## STORED DATA
[Start of section]

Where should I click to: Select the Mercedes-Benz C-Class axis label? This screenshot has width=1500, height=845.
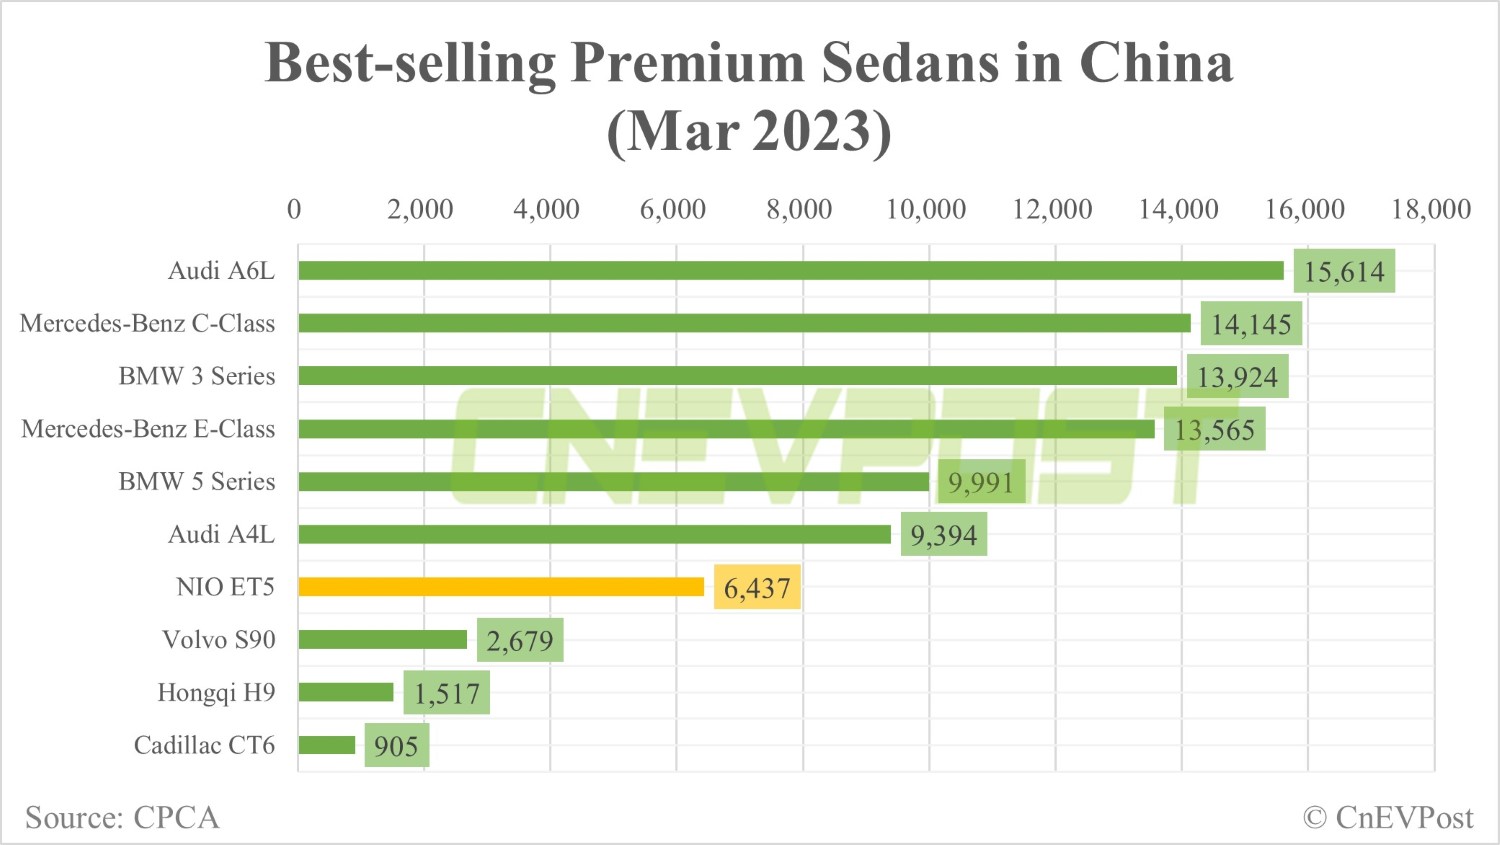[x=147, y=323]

[End of section]
[Start of section]

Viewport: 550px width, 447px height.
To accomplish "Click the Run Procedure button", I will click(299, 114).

[End of section]
[Start of section]

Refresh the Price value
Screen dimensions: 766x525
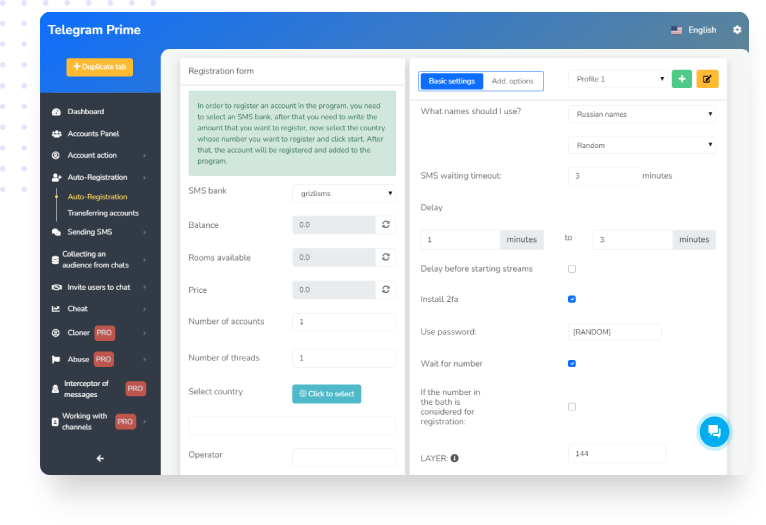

[End of section]

## THE PROBLEM
Produce a word-for-word copy of everything above from the line holding "Refresh the Price value" down to the line holding "Screen dimensions: 766x525", with both of those lines kept.

## COMPLETED EXERCISE
Refresh the Price value
Screen dimensions: 766x525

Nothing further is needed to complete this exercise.